Inevitably with McGovern’s work, the key trauma takes place not in isolation but within a whole infrastructure of grinding difficulty. Jenny’s useless ex-husband contributes nothing to the upbringing of their children. The care home she finds for Mary has been worn down by underfunding and can barely provide basic attention to its patients. Her sister Claire (Sinead Keenan) is not much use either.

With little money or assistance, Jenny’s difficulties pile up. Everyone wants the best, but there simply aren’t enough hands on deck. The action proceeds with a kind of grinding inevitability, aside from the odd clunker in the dialogue: “Oh s***, I’ve been drinking,” Jenny said to herself before leaving the house when Mary went missing from the home, in a way that nobody would ever say to themselves.

Smith has recently been in the papers more for her turbulent personal life, so it is gratifying to see her back to what she does best. She has a rare gift and can conjure more sympathy in a single glance or exasperated sentence than fewer actors manage in a whole career. She could make you root for Myra Hindley.
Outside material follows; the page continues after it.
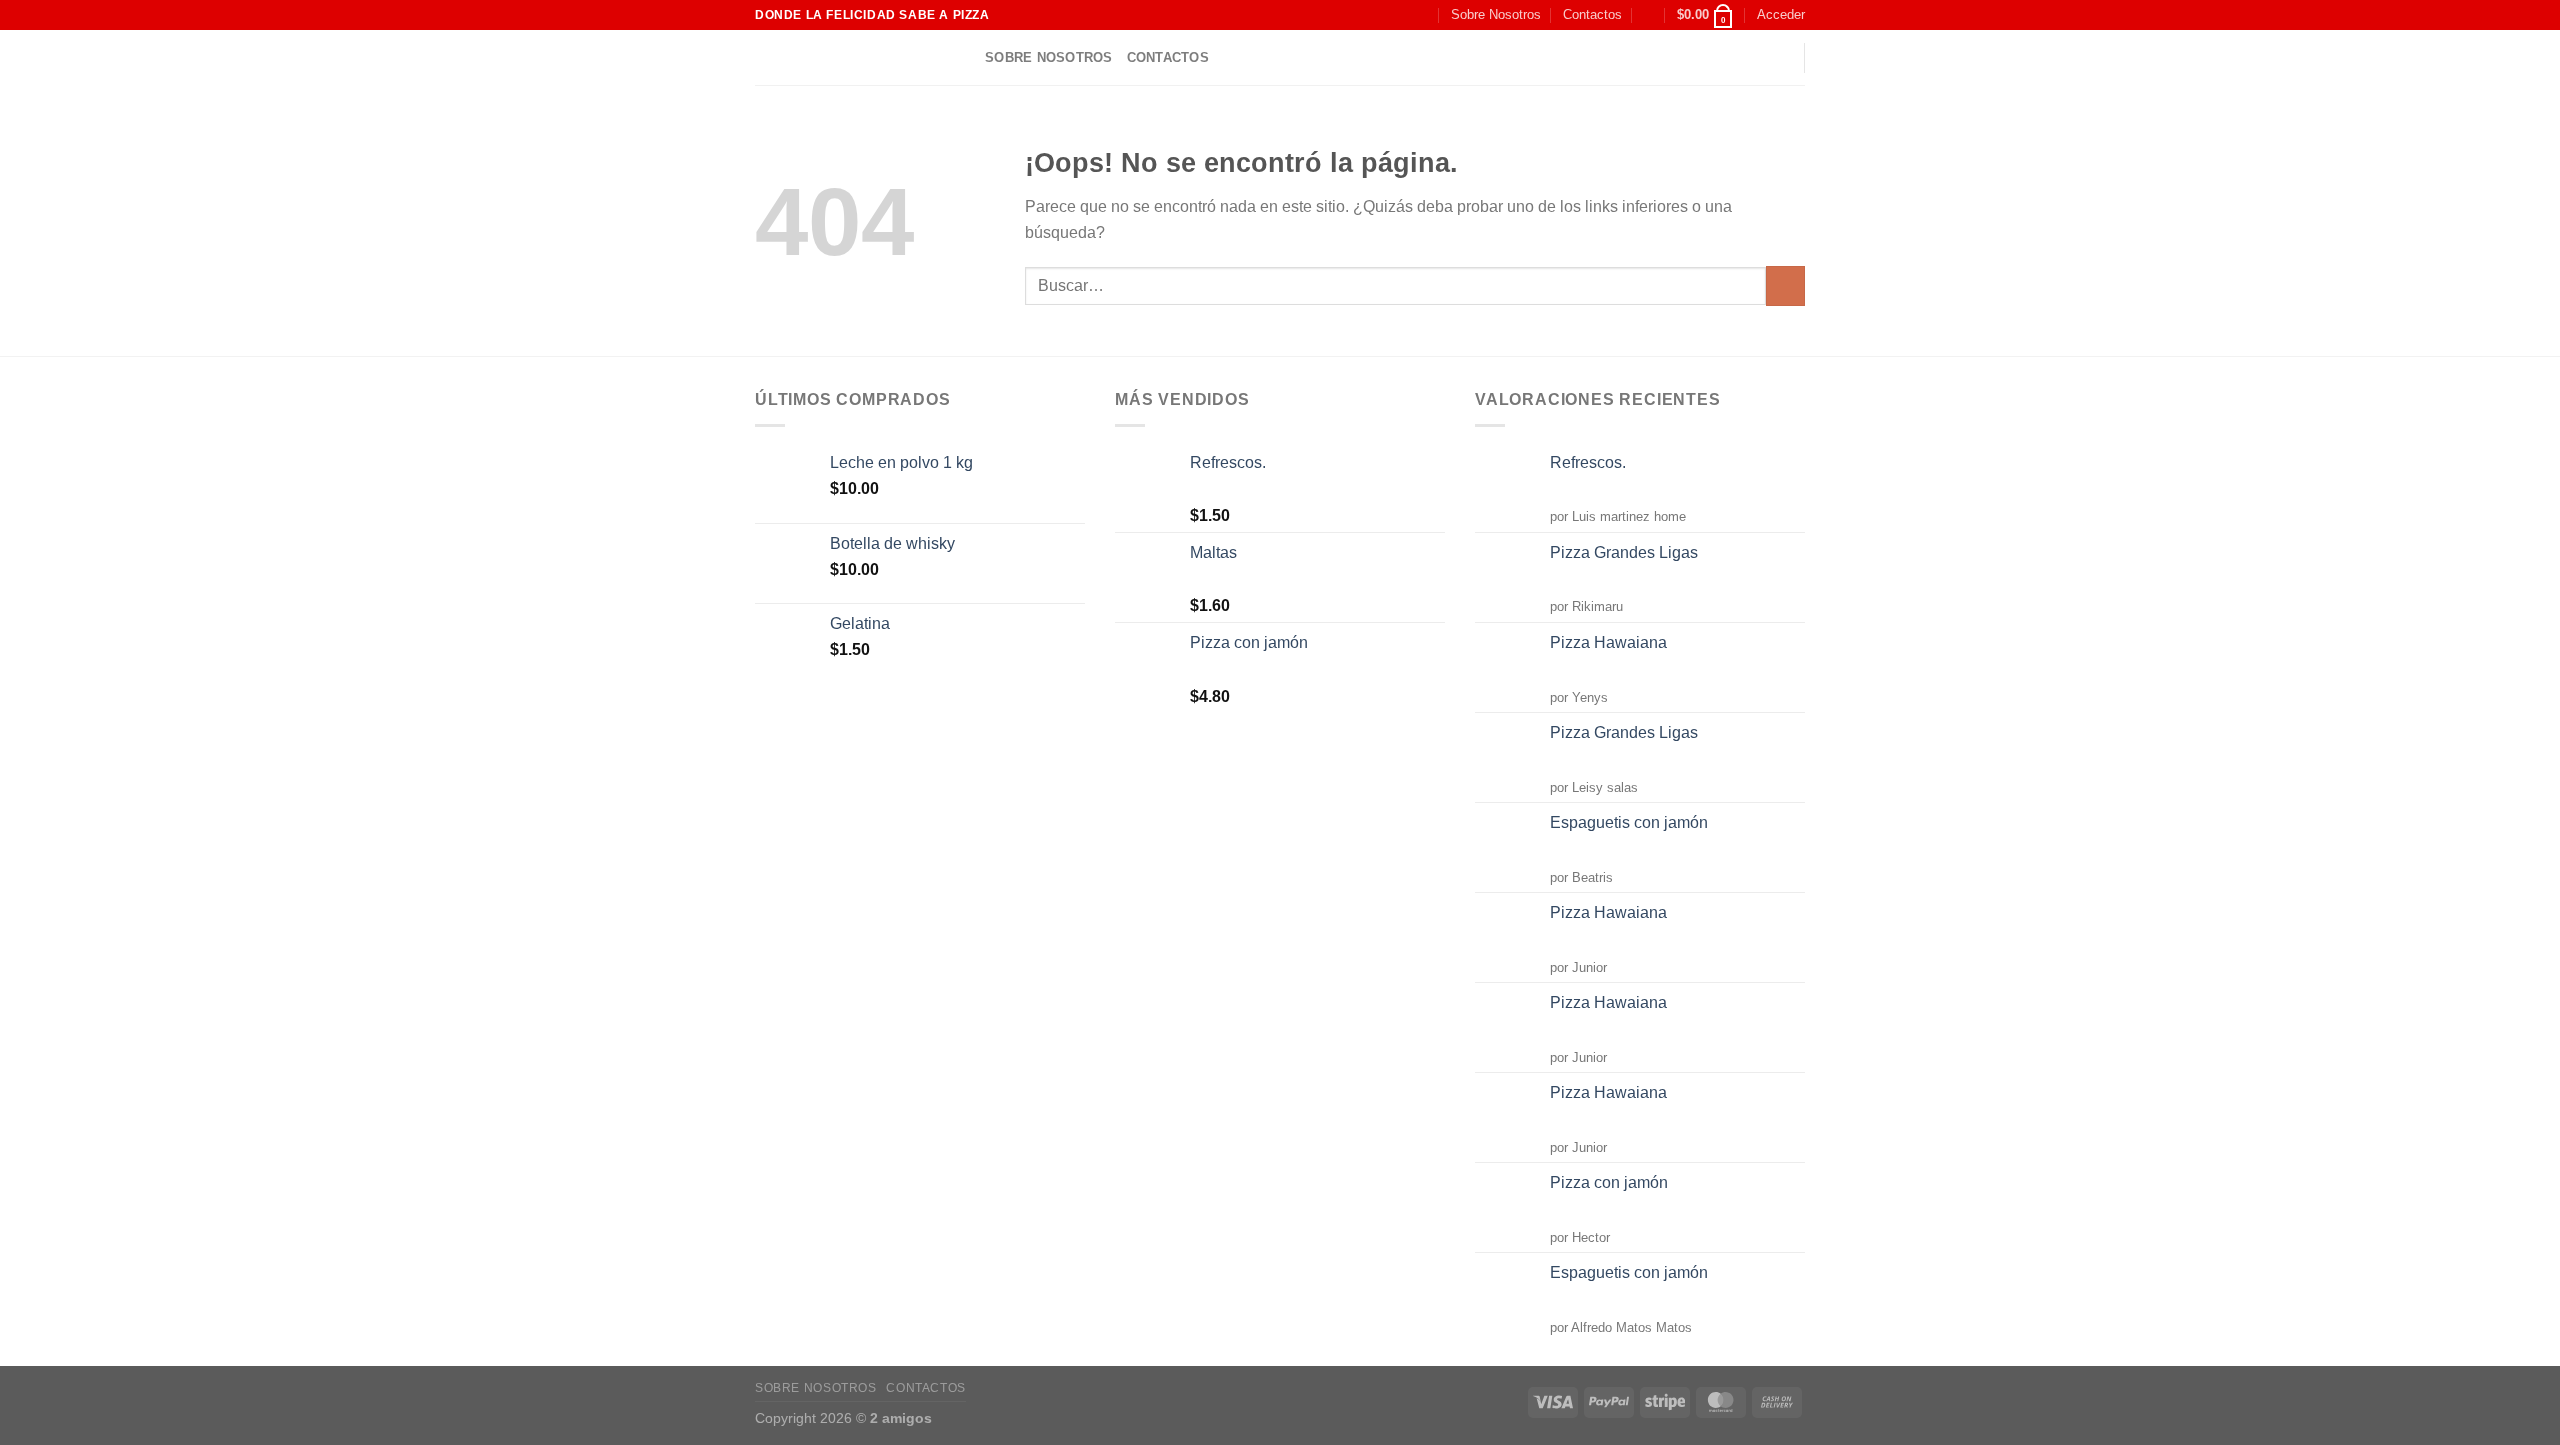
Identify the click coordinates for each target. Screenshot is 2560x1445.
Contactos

Few conditions are bleaker than dementia, especially when it is brought on so suddenly. Mary is lost as a mother instantly, as clearly as if she had died, yet there is the double burden of gaining, in effect, another child, truculent and frightened and inarticulate.
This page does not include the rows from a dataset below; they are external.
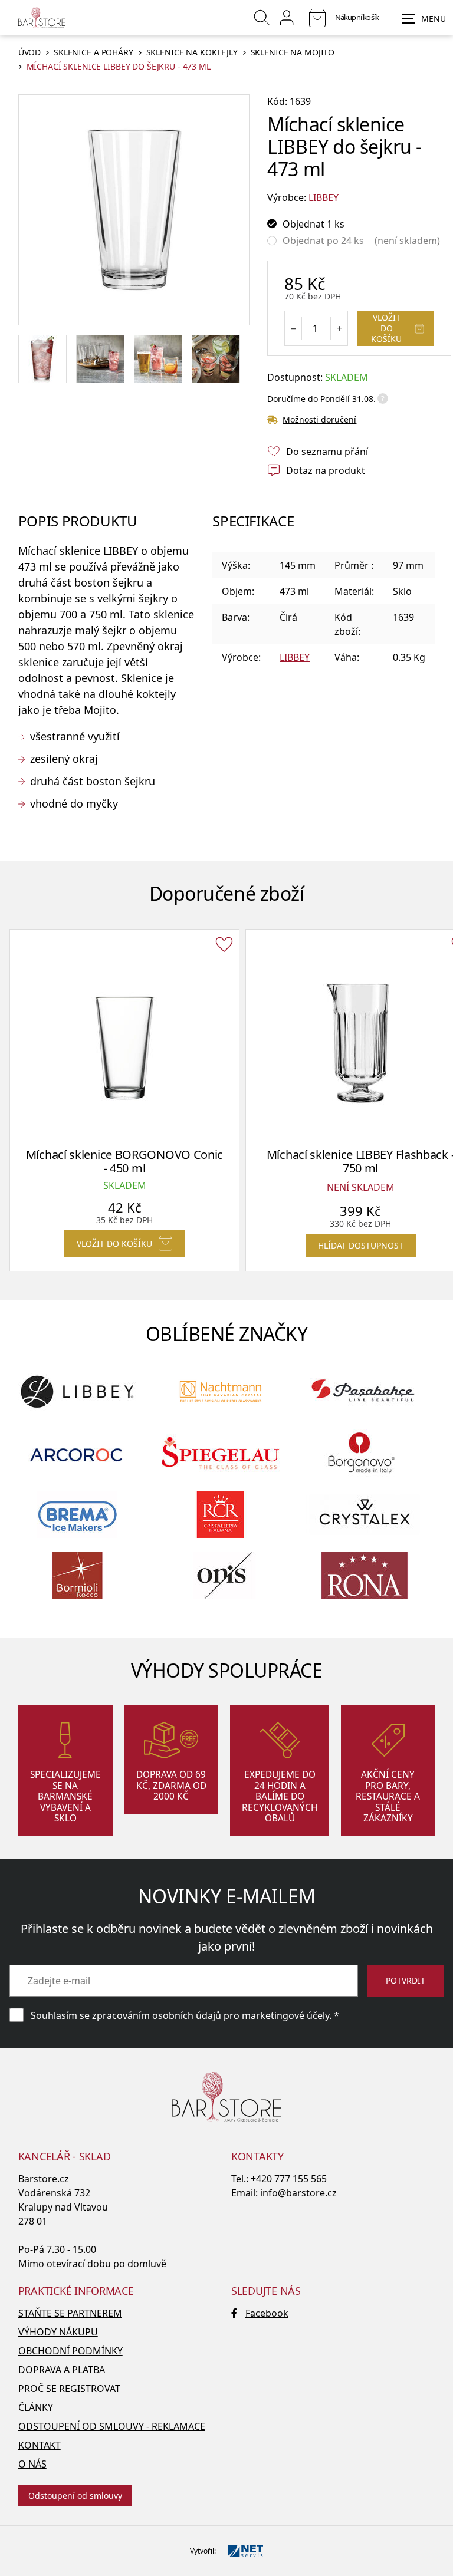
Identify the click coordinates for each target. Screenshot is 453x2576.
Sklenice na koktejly (192, 53)
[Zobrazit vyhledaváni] (262, 17)
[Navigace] (424, 19)
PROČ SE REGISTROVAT (69, 2388)
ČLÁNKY (35, 2407)
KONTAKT (39, 2445)
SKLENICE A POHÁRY (93, 53)
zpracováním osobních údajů (156, 2015)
As well as the impact on the sufferers and their loved ones, there is the corrosive effect the condition is exerting on the whole country’s healthcare resources. If there is a price to be paid for everyone living longer, this is where it seems most apparent.

The programme’s only directorial flourish is the words that appear next to Mary as she tries to communicate. Her intended words are childlike – the brain damage has not merely affected her speech – but they are at least clear. It gives a novelistic sense of interiority to Steadman’s portrayal, and we feel the frustrations of all sides keenly. An upbeat ending comes only as the mildest of reliefs. The overall message, that we are nothing without communication, might be vital, but that doesn’t make it easy to watch.